--- START ---

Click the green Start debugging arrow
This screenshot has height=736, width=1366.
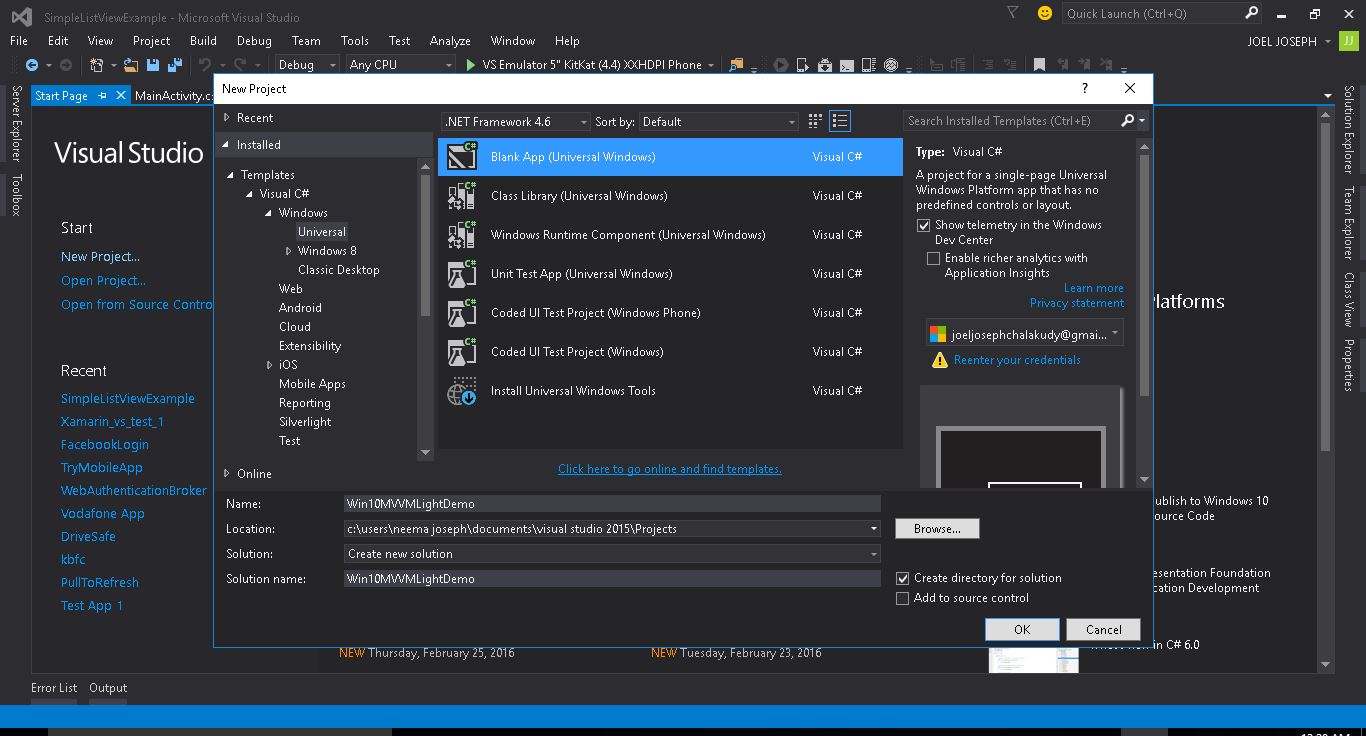click(x=471, y=65)
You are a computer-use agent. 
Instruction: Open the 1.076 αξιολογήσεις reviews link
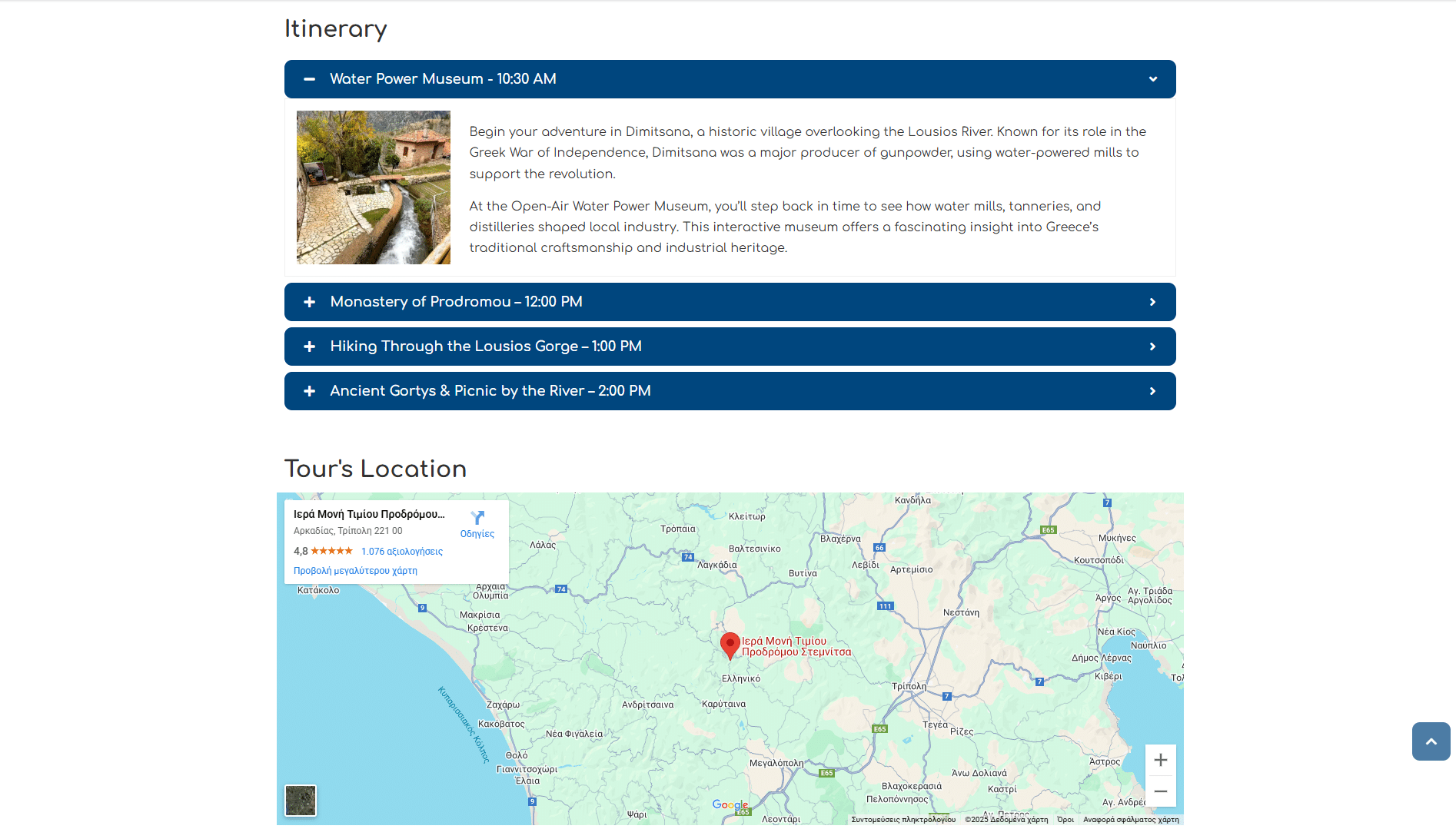[401, 552]
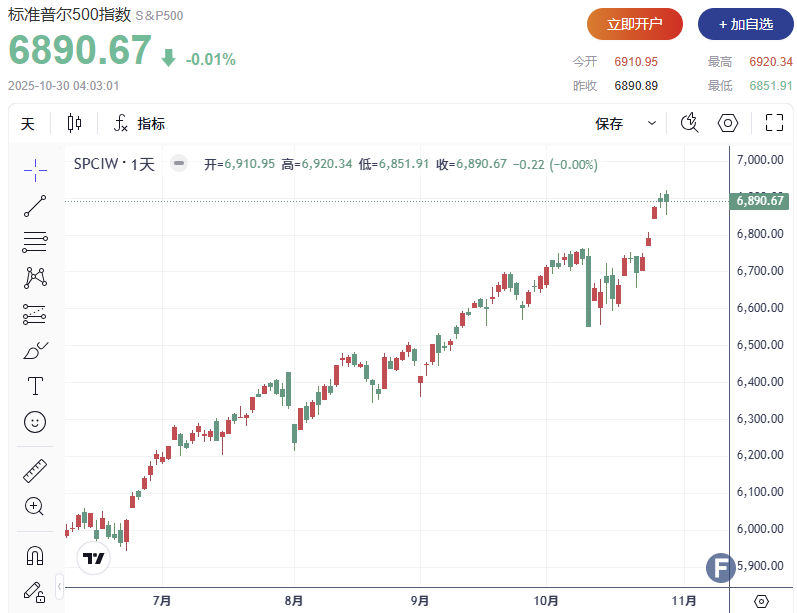
Task: Select the crosshair cursor tool
Action: (x=35, y=169)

--- END ---

Reproduce every record above exactly as given, excluding pictures from the result.

■ **SOLVED EXERCISE**:
Click the green Start debugging arrow
This screenshot has height=736, width=1366.
click(x=471, y=65)
You are a computer-use agent. 
Instruction: Open the 1.076 αξιολογήσεις reviews link
[401, 552]
Task: Select the crosshair cursor tool
Action: (x=35, y=169)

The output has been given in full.